DATA FOR ANALYSIS —
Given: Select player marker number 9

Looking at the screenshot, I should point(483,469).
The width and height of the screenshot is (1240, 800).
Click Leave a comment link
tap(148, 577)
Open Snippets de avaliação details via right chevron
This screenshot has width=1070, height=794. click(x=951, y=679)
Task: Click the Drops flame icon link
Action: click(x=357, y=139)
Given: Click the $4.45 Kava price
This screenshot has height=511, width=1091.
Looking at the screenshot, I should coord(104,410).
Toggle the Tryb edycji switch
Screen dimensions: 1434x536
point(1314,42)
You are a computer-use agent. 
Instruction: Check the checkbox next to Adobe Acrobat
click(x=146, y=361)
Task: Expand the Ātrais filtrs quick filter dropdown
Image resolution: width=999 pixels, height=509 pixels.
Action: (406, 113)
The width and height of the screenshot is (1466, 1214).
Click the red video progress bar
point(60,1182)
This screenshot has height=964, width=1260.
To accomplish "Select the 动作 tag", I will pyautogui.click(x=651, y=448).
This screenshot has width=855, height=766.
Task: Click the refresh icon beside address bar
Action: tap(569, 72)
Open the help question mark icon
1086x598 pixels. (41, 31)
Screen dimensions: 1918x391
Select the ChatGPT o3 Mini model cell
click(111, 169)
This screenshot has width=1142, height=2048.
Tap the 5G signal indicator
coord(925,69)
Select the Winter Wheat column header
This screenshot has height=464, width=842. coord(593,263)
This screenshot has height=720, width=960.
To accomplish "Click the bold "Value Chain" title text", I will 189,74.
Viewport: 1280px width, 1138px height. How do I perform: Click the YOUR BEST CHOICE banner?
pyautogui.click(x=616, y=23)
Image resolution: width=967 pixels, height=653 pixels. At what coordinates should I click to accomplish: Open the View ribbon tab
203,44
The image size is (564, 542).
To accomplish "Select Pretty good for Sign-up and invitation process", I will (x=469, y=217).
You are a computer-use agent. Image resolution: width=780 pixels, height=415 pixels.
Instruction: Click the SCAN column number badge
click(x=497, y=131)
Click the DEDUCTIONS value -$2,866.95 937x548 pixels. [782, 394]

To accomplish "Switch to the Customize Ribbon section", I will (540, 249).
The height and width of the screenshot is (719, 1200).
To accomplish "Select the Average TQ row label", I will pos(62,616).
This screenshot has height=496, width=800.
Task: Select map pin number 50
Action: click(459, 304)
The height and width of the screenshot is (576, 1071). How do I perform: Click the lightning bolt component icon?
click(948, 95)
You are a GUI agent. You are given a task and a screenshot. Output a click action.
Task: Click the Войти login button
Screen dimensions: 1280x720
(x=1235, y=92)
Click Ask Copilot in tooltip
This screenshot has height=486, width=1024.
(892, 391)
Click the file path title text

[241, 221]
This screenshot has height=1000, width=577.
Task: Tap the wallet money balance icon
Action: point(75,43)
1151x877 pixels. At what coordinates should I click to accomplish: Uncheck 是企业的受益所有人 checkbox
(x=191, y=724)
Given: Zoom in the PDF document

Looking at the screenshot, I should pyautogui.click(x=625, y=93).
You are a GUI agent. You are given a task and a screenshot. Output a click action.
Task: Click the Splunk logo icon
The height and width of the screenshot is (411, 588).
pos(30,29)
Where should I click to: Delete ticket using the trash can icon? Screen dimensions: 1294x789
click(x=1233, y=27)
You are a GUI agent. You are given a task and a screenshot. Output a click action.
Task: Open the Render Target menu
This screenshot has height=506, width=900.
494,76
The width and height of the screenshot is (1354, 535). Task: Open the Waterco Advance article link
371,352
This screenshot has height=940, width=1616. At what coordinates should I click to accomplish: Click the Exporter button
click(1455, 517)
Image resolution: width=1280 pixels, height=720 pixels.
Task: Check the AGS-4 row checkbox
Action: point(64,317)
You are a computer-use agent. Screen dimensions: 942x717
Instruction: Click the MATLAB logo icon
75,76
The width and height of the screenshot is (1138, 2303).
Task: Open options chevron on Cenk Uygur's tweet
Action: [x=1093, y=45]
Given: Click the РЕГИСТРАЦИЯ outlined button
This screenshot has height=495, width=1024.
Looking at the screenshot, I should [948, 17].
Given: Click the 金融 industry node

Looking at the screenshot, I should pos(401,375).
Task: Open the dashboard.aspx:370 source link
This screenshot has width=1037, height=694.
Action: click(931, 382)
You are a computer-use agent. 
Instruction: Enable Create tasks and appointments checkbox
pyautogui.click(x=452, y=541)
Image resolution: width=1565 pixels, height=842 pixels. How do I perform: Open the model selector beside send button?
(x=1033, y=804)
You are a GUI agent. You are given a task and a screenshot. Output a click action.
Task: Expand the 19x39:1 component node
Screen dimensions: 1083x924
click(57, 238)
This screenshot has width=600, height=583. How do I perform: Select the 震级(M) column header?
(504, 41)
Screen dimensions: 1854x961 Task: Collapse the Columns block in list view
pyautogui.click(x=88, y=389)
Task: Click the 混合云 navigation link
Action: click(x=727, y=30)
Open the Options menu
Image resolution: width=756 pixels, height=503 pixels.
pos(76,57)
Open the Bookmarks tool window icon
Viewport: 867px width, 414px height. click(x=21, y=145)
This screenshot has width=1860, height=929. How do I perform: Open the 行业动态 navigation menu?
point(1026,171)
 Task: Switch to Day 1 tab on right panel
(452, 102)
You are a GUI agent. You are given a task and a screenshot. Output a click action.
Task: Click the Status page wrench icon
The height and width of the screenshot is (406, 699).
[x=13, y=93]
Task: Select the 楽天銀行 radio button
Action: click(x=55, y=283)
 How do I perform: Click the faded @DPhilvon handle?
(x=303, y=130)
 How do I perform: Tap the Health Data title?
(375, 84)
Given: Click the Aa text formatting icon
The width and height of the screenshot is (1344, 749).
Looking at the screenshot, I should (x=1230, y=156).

PROBLEM —
Reproduce the data, keeping every line exactly the same.

EXERCISE RESULT —
Given: Select player marker number 9

Looking at the screenshot, I should point(483,469).
The width and height of the screenshot is (1240, 800).
Click Leave a comment link
tap(148, 577)
Open Snippets de avaliação details via right chevron
This screenshot has width=1070, height=794. click(x=951, y=679)
Task: Click the Drops flame icon link
Action: click(x=357, y=139)
Given: Click the $4.45 Kava price
This screenshot has height=511, width=1091.
Looking at the screenshot, I should coord(104,410).
Toggle the Tryb edycji switch
Screen dimensions: 1434x536
point(1314,42)
You are a computer-use agent. 
Instruction: Check the checkbox next to Adobe Acrobat
click(x=146, y=361)
Task: Expand the Ātrais filtrs quick filter dropdown
Image resolution: width=999 pixels, height=509 pixels.
Action: (406, 113)
The width and height of the screenshot is (1466, 1214).
Click the red video progress bar
point(60,1182)
This screenshot has height=964, width=1260.
To accomplish "Select the 动作 tag", I will pyautogui.click(x=651, y=448).
This screenshot has width=855, height=766.
Task: Click the refresh icon beside address bar
Action: tap(569, 72)
Open the help question mark icon
1086x598 pixels. (41, 31)
Screen dimensions: 1918x391
Select the ChatGPT o3 Mini model cell
click(111, 169)
This screenshot has width=1142, height=2048.
Tap the 5G signal indicator
coord(925,69)
Select the Winter Wheat column header
This screenshot has height=464, width=842. coord(593,263)
This screenshot has height=720, width=960.
To accomplish "Click the bold "Value Chain" title text", I will 189,74.
Viewport: 1280px width, 1138px height. How do I perform: Click the YOUR BEST CHOICE banner?
pyautogui.click(x=616, y=23)
Image resolution: width=967 pixels, height=653 pixels. At what coordinates should I click to accomplish: Open the View ribbon tab
203,44
The image size is (564, 542).
To accomplish "Select Pretty good for Sign-up and invitation process", I will (x=469, y=217).
You are a computer-use agent. Image resolution: width=780 pixels, height=415 pixels.
Instruction: Click the SCAN column number badge
click(x=497, y=131)
Click the DEDUCTIONS value -$2,866.95 937x548 pixels. [782, 394]

To accomplish "Switch to the Customize Ribbon section", I will (540, 249).
The height and width of the screenshot is (719, 1200).
To accomplish "Select the Average TQ row label", I will pos(62,616).
This screenshot has height=496, width=800.
Task: Select map pin number 50
Action: click(459, 304)
The height and width of the screenshot is (576, 1071). How do I perform: Click the lightning bolt component icon?
click(948, 95)
You are a GUI agent. You are given a task and a screenshot. Output a click action.
Task: Click the Войти login button
Screen dimensions: 1280x720
(x=1235, y=92)
Click Ask Copilot in tooltip
This screenshot has height=486, width=1024.
(892, 391)
Click the file path title text

[241, 221]
This screenshot has height=1000, width=577.
Task: Tap the wallet money balance icon
Action: point(75,43)
1151x877 pixels. At what coordinates should I click to accomplish: Uncheck 是企业的受益所有人 checkbox
(x=191, y=724)
Given: Zoom in the PDF document

Looking at the screenshot, I should pyautogui.click(x=625, y=93).
You are a GUI agent. You are given a task and a screenshot. Output a click action.
Task: Click the Splunk logo icon
The height and width of the screenshot is (411, 588).
pos(30,29)
Where should I click to: Delete ticket using the trash can icon? Screen dimensions: 1294x789
click(x=1233, y=27)
You are a GUI agent. You are given a task and a screenshot. Output a click action.
Task: Open the Render Target menu
This screenshot has height=506, width=900.
494,76
The width and height of the screenshot is (1354, 535). Task: Open the Waterco Advance article link
371,352
This screenshot has height=940, width=1616. At what coordinates should I click to accomplish: Click the Exporter button
click(1455, 517)
Image resolution: width=1280 pixels, height=720 pixels.
Task: Check the AGS-4 row checkbox
Action: point(64,317)
You are a computer-use agent. Screen dimensions: 942x717
Instruction: Click the MATLAB logo icon
75,76
The width and height of the screenshot is (1138, 2303).
Task: Open options chevron on Cenk Uygur's tweet
Action: [x=1093, y=45]
Given: Click the РЕГИСТРАЦИЯ outlined button
This screenshot has height=495, width=1024.
Looking at the screenshot, I should [948, 17].
Given: Click the 金融 industry node

Looking at the screenshot, I should pos(401,375).
Task: Open the dashboard.aspx:370 source link
This screenshot has width=1037, height=694.
Action: click(931, 382)
You are a computer-use agent. 
Instruction: Enable Create tasks and appointments checkbox
pyautogui.click(x=452, y=541)
Image resolution: width=1565 pixels, height=842 pixels. How do I perform: Open the model selector beside send button?
(x=1033, y=804)
You are a GUI agent. You are given a task and a screenshot. Output a click action.
Task: Expand the 19x39:1 component node
Screen dimensions: 1083x924
click(57, 238)
This screenshot has width=600, height=583. How do I perform: Select the 震级(M) column header?
(504, 41)
Screen dimensions: 1854x961 Task: Collapse the Columns block in list view
pyautogui.click(x=88, y=389)
Task: Click the 混合云 navigation link
Action: click(x=727, y=30)
Open the Options menu
Image resolution: width=756 pixels, height=503 pixels.
pos(76,57)
Open the Bookmarks tool window icon
Viewport: 867px width, 414px height. click(x=21, y=145)
This screenshot has width=1860, height=929. How do I perform: Open the 行业动态 navigation menu?
point(1026,171)
 Task: Switch to Day 1 tab on right panel
(452, 102)
You are a GUI agent. You are given a task and a screenshot. Output a click action.
Task: Click the Status page wrench icon
The height and width of the screenshot is (406, 699).
[x=13, y=93]
Task: Select the 楽天銀行 radio button
Action: click(x=55, y=283)
 How do I perform: Click the faded @DPhilvon handle?
(x=303, y=130)
 How do I perform: Tap the Health Data title?
(375, 84)
Given: Click the Aa text formatting icon
The width and height of the screenshot is (1344, 749).
Looking at the screenshot, I should (x=1230, y=156).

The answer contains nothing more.